After you formed a ball of dough – transfer to a floured bowl and cover with a cloth and put to the side for one hour at the most ( I like putting it in the oven, but don’t turn the oven on -to incubate and speed the process up).
After one hour, flour a surface where you’ll roll your dough out. Sprinkle a bit more flour to the dough and start pressing with your palms and fingers – be gentle, but assertive. If you want a thinner crust you can roll it out with a rolling pin. I like not using the rolling pin creating a thinker crust.

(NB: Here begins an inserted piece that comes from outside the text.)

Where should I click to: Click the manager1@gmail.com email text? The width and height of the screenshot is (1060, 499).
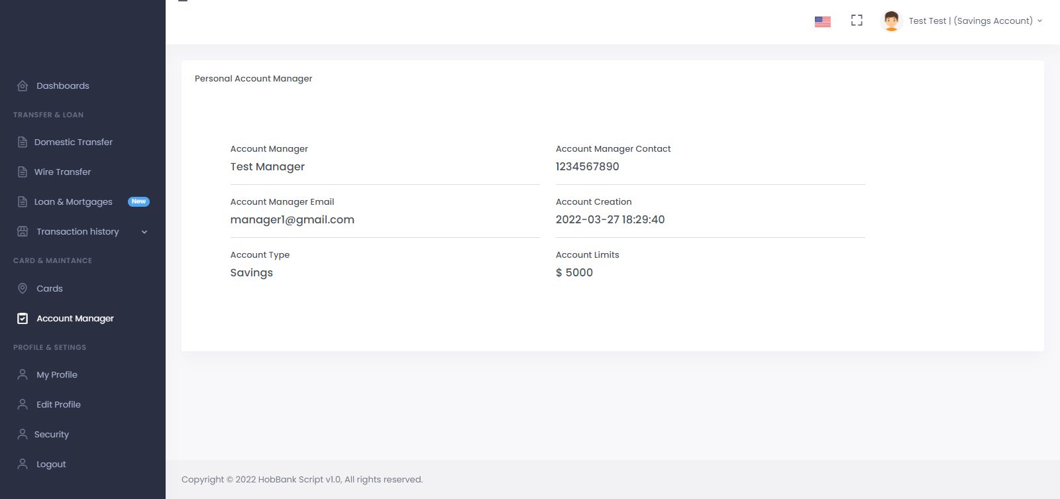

Pre-heat the oven at 375 degrees – on a cooking sheet, sprinkle a bit of cornmeal or salt and pepper for a hidden flavor and texture. Transfer your dough to the cooking sheet. Drizzle a bit of EVOO on the top of your dough and place in the oven for 3-5 minutes. Remove from oven and spread your tomato sauce across your crust and then next, add your toppings if you wish at this point. Place back into the oven for another 8-10 minutes. You be the judge if you like it more golden brown and with a crunch or lighter in color and softer texture.
Almond Cheese Ingredients:
1 cup raw almonds ( soaked in water for 4 hours or more -other nuts can be used too)
1/4 cup nutritional yeast
2 tsp of sea salt
1 tsp garlic powder
3 cups of nut milk (almond, coconut, soy are great choices)
1/2 cup water
3 1/2 tbs of agar powder (or cornstarch)
1/4 cup EVOO
3 tbsp freshly squeezed lemon juice
After almonds have soaked, remove skin by pressing the nut causing the skin to slip of easily and drain water. In a blender, put almonds, nutritional yeast, salt, garlic and EVOO and blend for 1-2 minutes. Next, add your non-dairy milk, lemon juice and water to a blend for another 2 minutes. Your mixture will be nice and smooth now – transfer to a saucepan and mix in your agar (or cornstarch), bring to a boil and lower heat to a simmer. Cook, whisking the mixture regularly for about 10 minutes, so the consistency becomes thick.
Remove from heat and let it cool to a room temperature and transfer into a container and place into the refrigerator for 4 hours. When chilled and firm – gently run a knife around the edges to remove – you are able to keep cheese in the freezer up to 3 months or in the fridge up to 3 days.